Hello, I would like to train this model on my own dataset. But I am not sure about the details of the dataset format. May I ask if you can provide me with a small example?

MultimodalAffectiveComputing commented 3 months ago

I'm firstly new with working with videos

so i got thought your Repo and i felt really interested in working on this :)

i got few questions (which might be very basic but I'm really confused with this part )
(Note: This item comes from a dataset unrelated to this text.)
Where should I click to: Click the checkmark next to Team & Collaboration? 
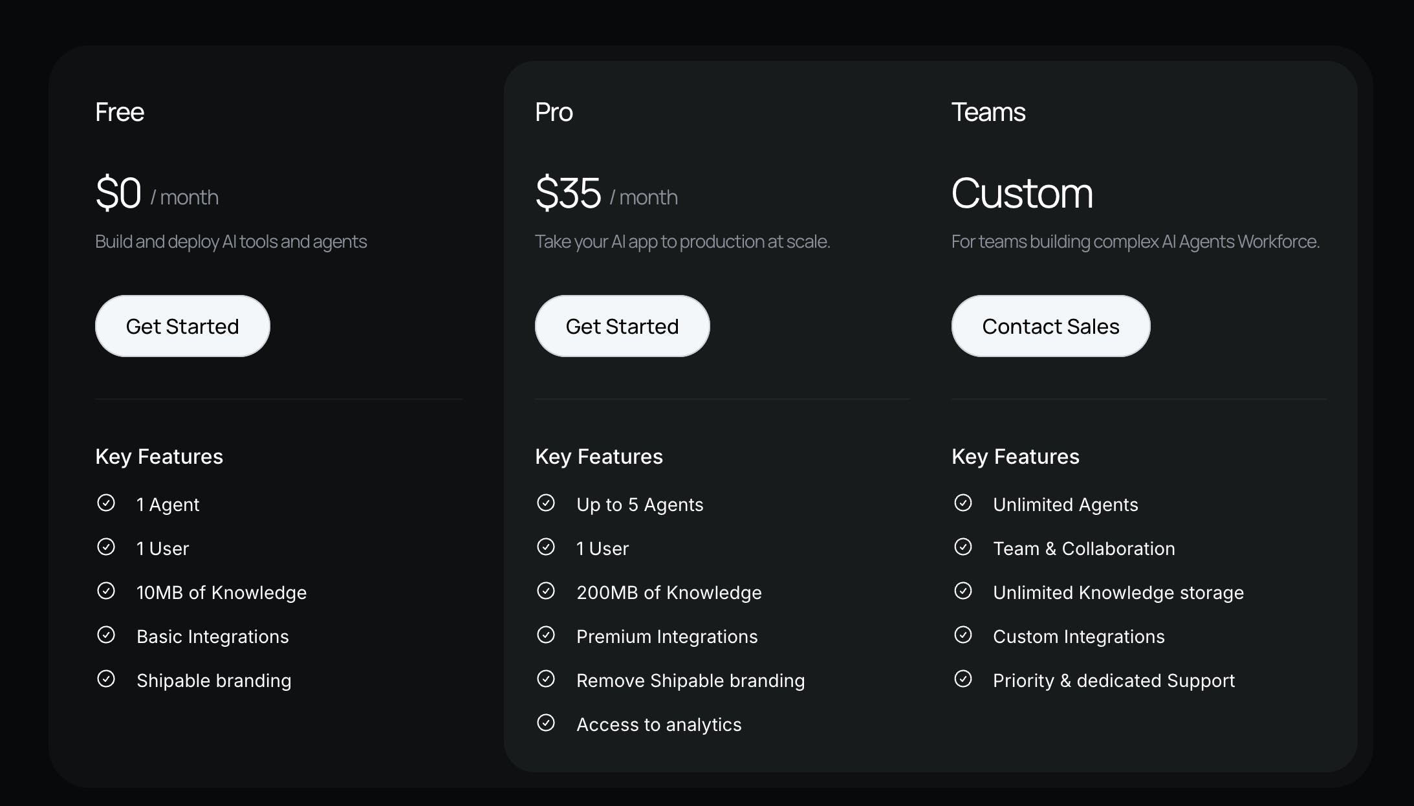point(963,547)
  1. First i downloaded the full data file (dataa.zip) I see you used 2 datasets I'm mainly planning to work CMU-MOSEI so I'm mainly concentrating on it... it has 3 main folders : i) MOSEI_SPLIT : This folder has 3 files which are txt files and which have just the file names / id's (which is 100% clear) ii) MOSEI_HCF_FEATURES : this also has 3 files which are pkl files and i was able extract them and the have (vision , audio, text, label and id) id : which is just name of that video / file label : originally as per info anywhere i see only 6 labels but when i count the unique entries in this field in (Train :- 27 , Test :- 23, Valid:- 25 unique entries and what are the corresponding numbers?) my major confusion is how are 6 labels mapped to this many? text : I see each string has been made to a 50 X 300 exactly which preprocessing method has been used here audio : I see each audio had been made to 500 X 74 exactly which preprocessing method has been used here vision : I see each image has been made to 500 X 35 exactly which preprocessing method has been used here and when talking about vision part each short video has multiple images how is been handled / which image are used exactly iii) MOSEI_RAW_PROCESSED : This folder is clear as it has just the videos and short videos and broken into audio files and images

_My main question here is if i want replicate some work just like you can i use only MOSEI_HCFFEATURES folder (as it has train test validation)?
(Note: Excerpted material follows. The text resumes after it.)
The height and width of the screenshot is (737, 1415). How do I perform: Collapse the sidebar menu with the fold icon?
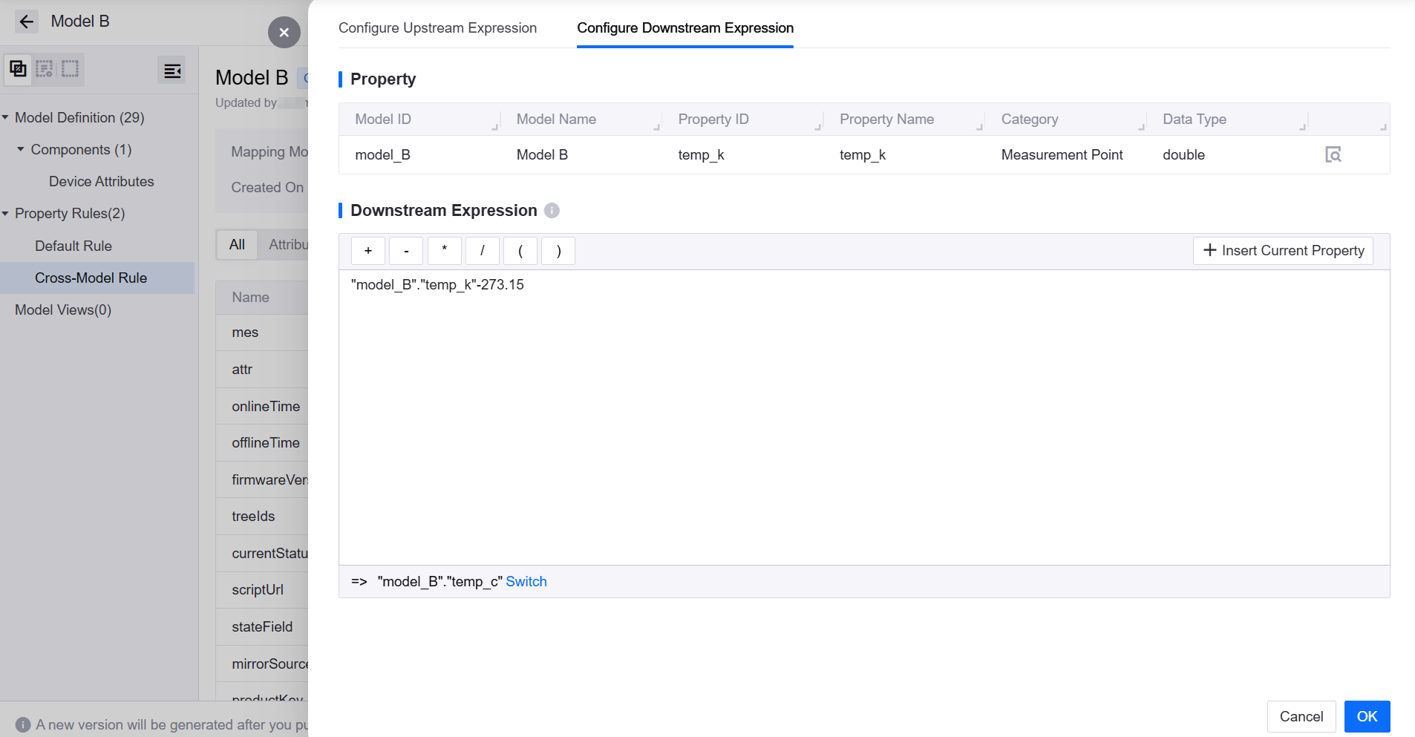pos(172,71)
First of all, thank you very much for your interest in our study. For your five questions, we have the following answers:

  1. The content of the label. In response to your question, the label in the pkl files should correspond to a value for each video clip. For example, the label’s dimension of the ‘mosei_senti_hcf_valid.pkl’ file is [1871,1,1], which means the emotional score of each of the 1871 valid videos. Therefore we recommended that you check again to see if there are any loading issues.
  2. Methods for dividing and processing text, audio and images. The processing of the three modalities is mainly simple python processing. You can find the detailed code in the ‘datasets.py’. The file path is ‘FV2ES/V2EM_prediction/src/datasets.py’.
  3. Picture selection. All the images generated after preprocessing of each short video need to be processed in the model, and there is no specific choice.
  4. Use of MOSEI_HCF_FEATURES. You can directly use the MOSEI_HCF_FEATURES as the input of the model. The MOSEI_HCF_FEATURES file is the preprocessed video data, but you need to make the adjustment of the specific model when using it.
  5. Simple example of data set. In response to your question, we have uploaded a case from the IEMOCAP data set, please see the repository for details. Thank you for your question.